Browne’s Folly is one of Nathaniel Hawthorne’s shorter pieces, a sketch rather than a story in the strictest sense, drawn from the New England regional materials that occupied so much of his career. Hawthorne was the descendant of Puritan settlers in Salem, Massachusetts, and he spent his entire writing life working through the moral and historical legacies of the region where his family had lived for almost two centuries. His major novels, including The Scarlet Letter and The House of the Seven Gables, are the most famous results of that engagement, but his shorter sketches and tales make up a significant body of work that often gets overshadowed by the novels.
The sketch turns on the figure of an old colonial era house known locally as Browne’s Folly, named after the eccentric ancestor who built it on a scale his family could not afford to maintain. Hawthorne uses the building as a starting point for the kind of meditation on time, memory, and the long shadow of past decisions that his readers know from his other regional pieces. The mood is the characteristic Hawthorne mood, melancholy without being sentimental, attentive to the strangeness of how the past clings to physical places long after the people who made it are gone.

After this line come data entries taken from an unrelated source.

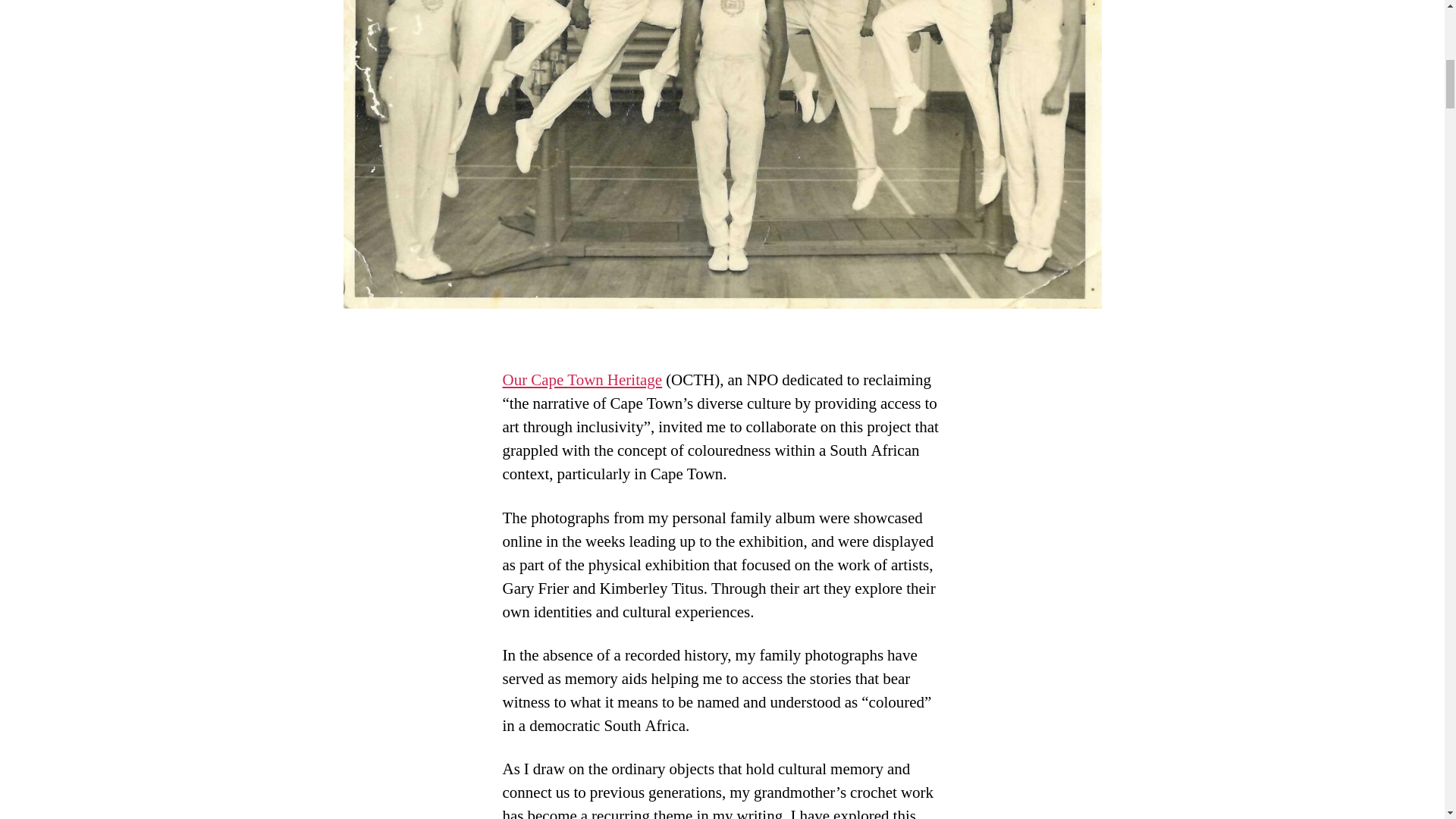
Our Cape Town Heritage (582, 380)
Given the description of an element on the screen output the (x, y) to click on. 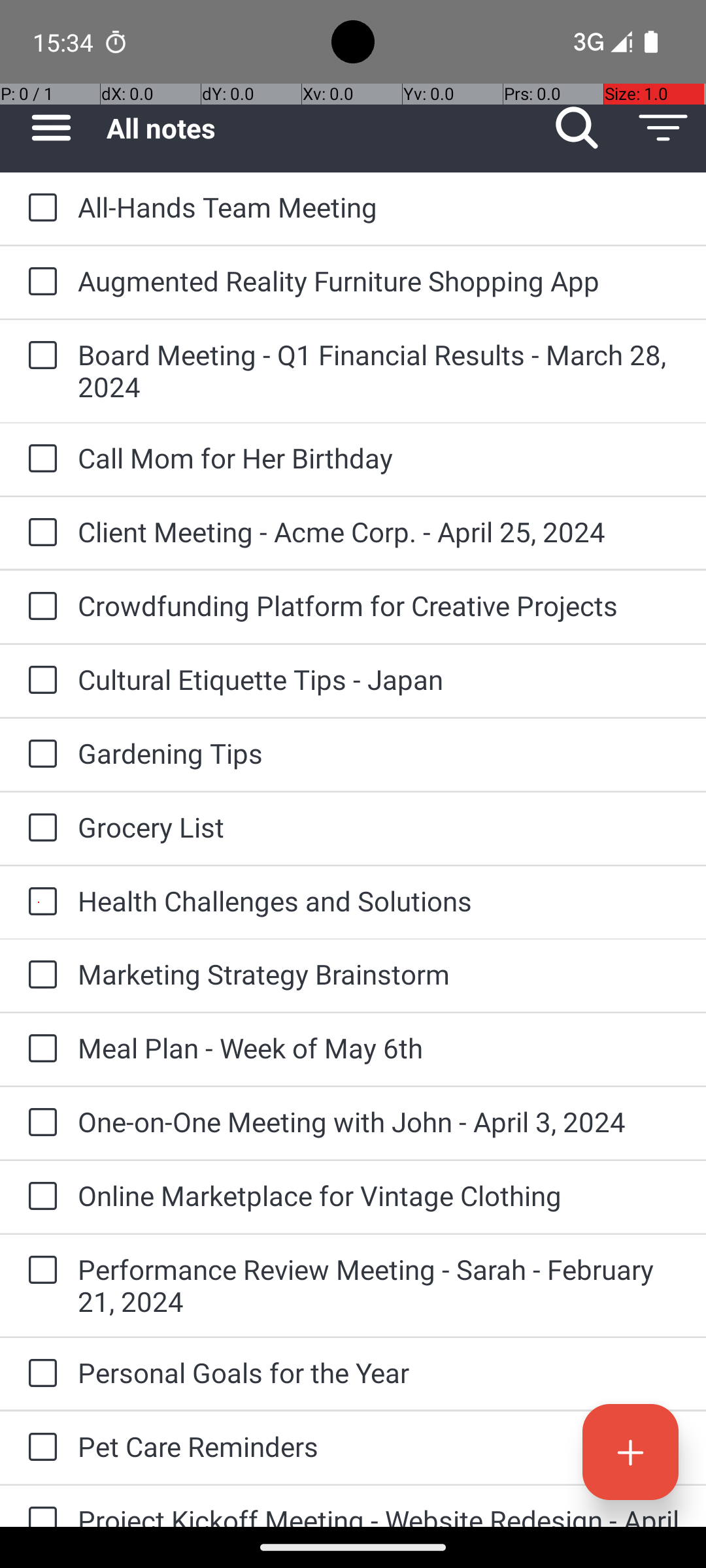
to-do: All-Hands Team Meeting Element type: android.widget.CheckBox (38, 208)
All-Hands Team Meeting Element type: android.widget.TextView (378, 206)
to-do: Augmented Reality Furniture Shopping App Element type: android.widget.CheckBox (38, 282)
Augmented Reality Furniture Shopping App Element type: android.widget.TextView (378, 280)
to-do: Board Meeting - Q1 Financial Results - March 28, 2024 Element type: android.widget.CheckBox (38, 356)
to-do: Call Mom for Her Birthday Element type: android.widget.CheckBox (38, 459)
Call Mom for Her Birthday Element type: android.widget.TextView (378, 457)
to-do: Client Meeting - Acme Corp. - April 25, 2024 Element type: android.widget.CheckBox (38, 533)
Client Meeting - Acme Corp. - April 25, 2024 Element type: android.widget.TextView (378, 531)
to-do: Crowdfunding Platform for Creative Projects Element type: android.widget.CheckBox (38, 606)
Crowdfunding Platform for Creative Projects Element type: android.widget.TextView (378, 604)
to-do: Cultural Etiquette Tips - Japan Element type: android.widget.CheckBox (38, 680)
Cultural Etiquette Tips - Japan Element type: android.widget.TextView (378, 678)
to-do: Gardening Tips Element type: android.widget.CheckBox (38, 754)
Gardening Tips Element type: android.widget.TextView (378, 752)
to-do: Health Challenges and Solutions Element type: android.widget.CheckBox (38, 902)
Health Challenges and Solutions Element type: android.widget.TextView (378, 900)
to-do: Marketing Strategy Brainstorm Element type: android.widget.CheckBox (38, 975)
Marketing Strategy Brainstorm Element type: android.widget.TextView (378, 973)
to-do: Meal Plan - Week of May 6th Element type: android.widget.CheckBox (38, 1049)
Meal Plan - Week of May 6th Element type: android.widget.TextView (378, 1047)
to-do: One-on-One Meeting with John - April 3, 2024 Element type: android.widget.CheckBox (38, 1123)
One-on-One Meeting with John - April 3, 2024 Element type: android.widget.TextView (378, 1121)
to-do: Performance Review Meeting - Sarah - February 21, 2024 Element type: android.widget.CheckBox (38, 1270)
Performance Review Meeting - Sarah - February 21, 2024 Element type: android.widget.TextView (378, 1284)
to-do: Personal Goals for the Year Element type: android.widget.CheckBox (38, 1373)
Personal Goals for the Year Element type: android.widget.TextView (378, 1371)
to-do: Pet Care Reminders Element type: android.widget.CheckBox (38, 1447)
Pet Care Reminders Element type: android.widget.TextView (378, 1445)
to-do: Project Kickoff Meeting - Website Redesign - April 10, 2024 Element type: android.widget.CheckBox (38, 1505)
Project Kickoff Meeting - Website Redesign - April 10, 2024 Element type: android.widget.TextView (378, 1513)
Given the description of an element on the screen output the (x, y) to click on. 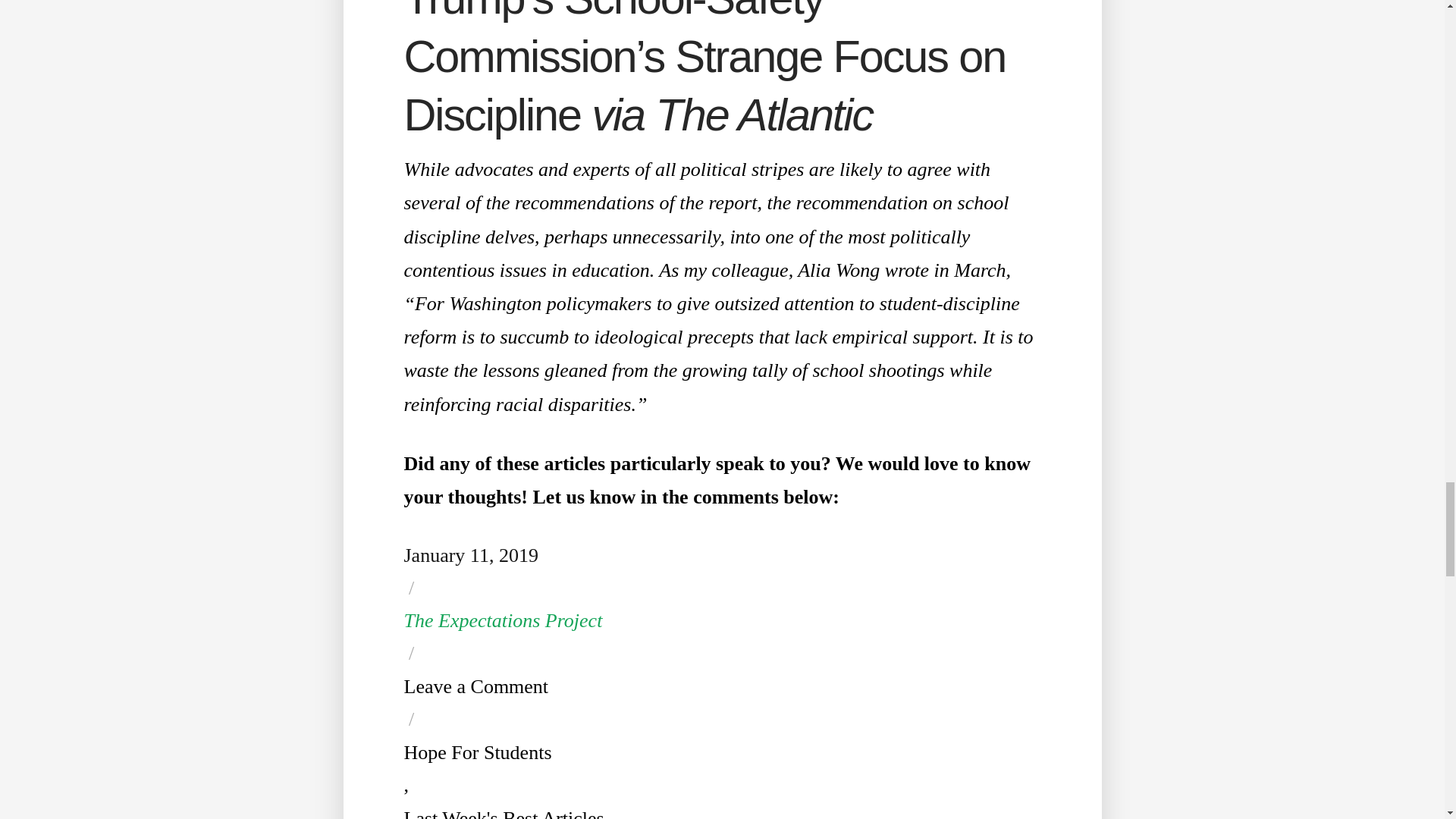
Hope For Students (477, 753)
Leave a Comment (475, 686)
Last Week's Best Articles (503, 811)
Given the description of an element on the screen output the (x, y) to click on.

Readers coming to Hawthorne through his major novels may find the sketch slighter than they expect, but the sketches are part of how he developed the imagination that would later produce the novels. The reflective voice, the moral attention to small details, the willingness to let an essay tip into a tale and back again, are all on display here in compressed form. For students of nineteenth century American literature, of New England regional writing, or of the development of the American short story, Hawthorne’s shorter pieces are essential reading.
The sketch is brief and well suited to a single sitting. Anyone reading their way through Hawthorne’s collected works will encounter Browne’s Folly as one of many similar pieces, each working some small corner of the New England landscape Hawthorne knew so well.